What is required:
The entries below must be copied exactly as they are.

Input for this task:

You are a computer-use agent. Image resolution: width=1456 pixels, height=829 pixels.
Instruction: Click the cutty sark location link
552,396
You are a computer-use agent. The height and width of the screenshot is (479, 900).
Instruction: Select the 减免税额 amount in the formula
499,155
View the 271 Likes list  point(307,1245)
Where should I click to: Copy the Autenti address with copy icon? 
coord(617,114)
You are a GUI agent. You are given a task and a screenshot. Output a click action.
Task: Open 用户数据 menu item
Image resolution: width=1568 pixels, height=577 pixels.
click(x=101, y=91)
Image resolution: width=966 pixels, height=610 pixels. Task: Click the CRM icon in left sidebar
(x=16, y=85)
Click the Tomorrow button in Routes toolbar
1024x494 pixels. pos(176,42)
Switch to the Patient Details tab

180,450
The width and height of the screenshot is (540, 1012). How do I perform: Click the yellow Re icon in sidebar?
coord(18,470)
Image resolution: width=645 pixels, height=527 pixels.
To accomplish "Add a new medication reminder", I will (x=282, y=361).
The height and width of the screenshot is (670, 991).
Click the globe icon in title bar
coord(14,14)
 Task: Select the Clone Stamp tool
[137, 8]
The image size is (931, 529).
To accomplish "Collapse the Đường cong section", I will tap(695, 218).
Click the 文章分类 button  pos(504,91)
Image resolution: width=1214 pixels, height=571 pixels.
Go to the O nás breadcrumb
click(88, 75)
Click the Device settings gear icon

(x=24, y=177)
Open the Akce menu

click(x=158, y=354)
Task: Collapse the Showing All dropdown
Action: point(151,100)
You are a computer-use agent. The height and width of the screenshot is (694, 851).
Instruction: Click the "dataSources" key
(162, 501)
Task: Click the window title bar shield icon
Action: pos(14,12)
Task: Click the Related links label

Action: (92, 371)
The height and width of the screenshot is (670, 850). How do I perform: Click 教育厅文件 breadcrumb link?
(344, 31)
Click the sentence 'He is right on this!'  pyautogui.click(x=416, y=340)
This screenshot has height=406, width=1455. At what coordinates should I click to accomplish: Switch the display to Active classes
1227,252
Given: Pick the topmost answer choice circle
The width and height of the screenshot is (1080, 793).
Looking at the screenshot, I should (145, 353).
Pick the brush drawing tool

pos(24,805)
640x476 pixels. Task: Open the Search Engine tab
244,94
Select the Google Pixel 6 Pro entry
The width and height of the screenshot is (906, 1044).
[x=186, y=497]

Solution to the problem:
You are a computer-use agent. Image resolution: width=1456 pixels, height=829 pixels.
Instruction: Click the cutty sark location link
552,396
You are a computer-use agent. The height and width of the screenshot is (479, 900).
Instruction: Select the 减免税额 amount in the formula
499,155
View the 271 Likes list  point(307,1245)
Where should I click to: Copy the Autenti address with copy icon? 
coord(617,114)
You are a GUI agent. You are given a task and a screenshot. Output a click action.
Task: Open 用户数据 menu item
Image resolution: width=1568 pixels, height=577 pixels.
click(x=101, y=91)
Image resolution: width=966 pixels, height=610 pixels. Task: Click the CRM icon in left sidebar
(x=16, y=85)
Click the Tomorrow button in Routes toolbar
1024x494 pixels. pos(176,42)
Switch to the Patient Details tab

180,450
The width and height of the screenshot is (540, 1012). How do I perform: Click the yellow Re icon in sidebar?
coord(18,470)
Image resolution: width=645 pixels, height=527 pixels.
To accomplish "Add a new medication reminder", I will (x=282, y=361).
The height and width of the screenshot is (670, 991).
Click the globe icon in title bar
coord(14,14)
 Task: Select the Clone Stamp tool
[137, 8]
The image size is (931, 529).
To accomplish "Collapse the Đường cong section", I will tap(695, 218).
Click the 文章分类 button  pos(504,91)
Image resolution: width=1214 pixels, height=571 pixels.
Go to the O nás breadcrumb
click(88, 75)
Click the Device settings gear icon

(x=24, y=177)
Open the Akce menu

click(x=158, y=354)
Task: Collapse the Showing All dropdown
Action: point(151,100)
You are a computer-use agent. The height and width of the screenshot is (694, 851).
Instruction: Click the "dataSources" key
(162, 501)
Task: Click the window title bar shield icon
Action: pos(14,12)
Task: Click the Related links label

Action: (92, 371)
The height and width of the screenshot is (670, 850). How do I perform: Click 教育厅文件 breadcrumb link?
(344, 31)
Click the sentence 'He is right on this!'  pyautogui.click(x=416, y=340)
This screenshot has height=406, width=1455. At what coordinates should I click to accomplish: Switch the display to Active classes
1227,252
Given: Pick the topmost answer choice circle
The width and height of the screenshot is (1080, 793).
Looking at the screenshot, I should (145, 353).
Pick the brush drawing tool

pos(24,805)
640x476 pixels. Task: Open the Search Engine tab
244,94
Select the Google Pixel 6 Pro entry
The width and height of the screenshot is (906, 1044).
[x=186, y=497]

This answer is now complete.